== Exercise instructions ==
Only lines with the string "checkbox" are wanted. Pull them out of the data.

== Excerpted records ==
_ _ _ _ _ _ _
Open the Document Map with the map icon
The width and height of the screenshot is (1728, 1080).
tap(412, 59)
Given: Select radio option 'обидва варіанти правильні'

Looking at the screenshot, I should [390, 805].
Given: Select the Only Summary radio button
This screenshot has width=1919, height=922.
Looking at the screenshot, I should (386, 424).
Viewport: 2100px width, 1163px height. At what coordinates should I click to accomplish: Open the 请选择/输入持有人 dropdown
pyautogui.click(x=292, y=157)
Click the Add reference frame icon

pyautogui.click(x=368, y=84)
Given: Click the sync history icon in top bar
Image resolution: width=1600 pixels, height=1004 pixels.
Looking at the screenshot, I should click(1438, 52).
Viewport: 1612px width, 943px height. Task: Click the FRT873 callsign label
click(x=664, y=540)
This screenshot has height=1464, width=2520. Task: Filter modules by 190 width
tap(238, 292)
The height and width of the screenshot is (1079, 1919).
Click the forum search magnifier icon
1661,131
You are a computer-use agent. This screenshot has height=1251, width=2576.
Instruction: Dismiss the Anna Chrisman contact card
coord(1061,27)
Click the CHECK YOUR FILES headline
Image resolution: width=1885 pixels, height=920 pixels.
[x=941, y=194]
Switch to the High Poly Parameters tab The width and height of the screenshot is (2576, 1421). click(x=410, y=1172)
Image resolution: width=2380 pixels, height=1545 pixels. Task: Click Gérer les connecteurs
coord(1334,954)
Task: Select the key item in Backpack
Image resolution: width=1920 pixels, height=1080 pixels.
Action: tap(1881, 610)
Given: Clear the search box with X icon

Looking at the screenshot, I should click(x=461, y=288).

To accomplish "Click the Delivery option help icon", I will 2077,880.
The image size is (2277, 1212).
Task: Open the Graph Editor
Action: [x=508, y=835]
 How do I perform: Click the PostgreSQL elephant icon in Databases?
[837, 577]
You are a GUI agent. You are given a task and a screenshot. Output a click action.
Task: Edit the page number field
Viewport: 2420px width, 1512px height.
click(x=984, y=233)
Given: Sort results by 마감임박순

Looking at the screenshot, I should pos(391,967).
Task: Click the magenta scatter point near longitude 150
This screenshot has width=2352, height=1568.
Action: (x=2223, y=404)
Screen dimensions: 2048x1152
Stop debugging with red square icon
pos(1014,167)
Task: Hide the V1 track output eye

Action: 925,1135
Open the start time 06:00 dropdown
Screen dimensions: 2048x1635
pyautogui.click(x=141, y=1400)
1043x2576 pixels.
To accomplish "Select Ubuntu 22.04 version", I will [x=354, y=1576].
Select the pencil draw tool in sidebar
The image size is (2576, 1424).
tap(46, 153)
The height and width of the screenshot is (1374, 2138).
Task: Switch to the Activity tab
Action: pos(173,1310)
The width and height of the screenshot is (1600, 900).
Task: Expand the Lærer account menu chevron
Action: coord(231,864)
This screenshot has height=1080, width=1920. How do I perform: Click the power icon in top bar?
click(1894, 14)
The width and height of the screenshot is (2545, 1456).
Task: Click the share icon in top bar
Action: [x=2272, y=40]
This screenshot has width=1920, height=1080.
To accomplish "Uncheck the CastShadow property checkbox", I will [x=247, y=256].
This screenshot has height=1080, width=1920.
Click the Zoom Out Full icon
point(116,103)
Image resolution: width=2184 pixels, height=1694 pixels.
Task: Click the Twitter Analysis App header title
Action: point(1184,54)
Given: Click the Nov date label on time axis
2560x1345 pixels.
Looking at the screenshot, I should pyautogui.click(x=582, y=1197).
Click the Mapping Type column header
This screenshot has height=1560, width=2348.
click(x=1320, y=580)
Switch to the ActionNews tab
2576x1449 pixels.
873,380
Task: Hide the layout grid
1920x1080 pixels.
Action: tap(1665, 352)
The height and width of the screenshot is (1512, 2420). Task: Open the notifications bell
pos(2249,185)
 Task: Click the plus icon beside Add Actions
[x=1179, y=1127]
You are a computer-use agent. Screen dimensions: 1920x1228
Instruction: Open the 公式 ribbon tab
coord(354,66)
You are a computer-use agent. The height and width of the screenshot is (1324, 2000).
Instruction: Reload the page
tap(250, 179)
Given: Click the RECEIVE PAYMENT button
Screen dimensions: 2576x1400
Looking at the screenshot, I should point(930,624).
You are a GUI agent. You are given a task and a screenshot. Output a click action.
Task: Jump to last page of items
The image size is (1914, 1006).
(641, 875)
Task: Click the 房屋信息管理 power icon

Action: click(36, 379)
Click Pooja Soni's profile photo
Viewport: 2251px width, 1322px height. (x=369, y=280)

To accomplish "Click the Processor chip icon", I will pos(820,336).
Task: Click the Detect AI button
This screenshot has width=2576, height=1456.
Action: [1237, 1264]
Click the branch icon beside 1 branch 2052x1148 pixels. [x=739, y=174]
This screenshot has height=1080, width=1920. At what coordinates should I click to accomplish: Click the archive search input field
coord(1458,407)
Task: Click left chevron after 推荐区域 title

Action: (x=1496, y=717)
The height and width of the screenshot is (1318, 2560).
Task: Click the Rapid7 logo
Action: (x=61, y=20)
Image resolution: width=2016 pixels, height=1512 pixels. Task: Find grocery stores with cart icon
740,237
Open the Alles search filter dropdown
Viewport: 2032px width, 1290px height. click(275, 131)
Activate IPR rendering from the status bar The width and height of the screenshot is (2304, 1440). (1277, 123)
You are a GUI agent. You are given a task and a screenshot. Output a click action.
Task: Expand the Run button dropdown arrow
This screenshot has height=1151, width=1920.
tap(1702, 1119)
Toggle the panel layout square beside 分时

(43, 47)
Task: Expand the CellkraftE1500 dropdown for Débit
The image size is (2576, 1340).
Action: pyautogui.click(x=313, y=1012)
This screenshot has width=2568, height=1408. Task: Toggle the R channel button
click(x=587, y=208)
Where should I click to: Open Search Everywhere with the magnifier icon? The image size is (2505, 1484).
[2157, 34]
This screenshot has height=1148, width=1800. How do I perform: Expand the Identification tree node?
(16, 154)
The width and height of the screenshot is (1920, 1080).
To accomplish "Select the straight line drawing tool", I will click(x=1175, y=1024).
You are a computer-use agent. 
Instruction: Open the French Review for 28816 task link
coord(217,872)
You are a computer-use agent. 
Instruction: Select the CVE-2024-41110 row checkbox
_ _ _ _ _ _ _
== Exercise answer ==
To accomplish "Uncheck the CastShadow property checkbox", I will [x=247, y=256].
Instruction: Select the CVE-2024-41110 row checkbox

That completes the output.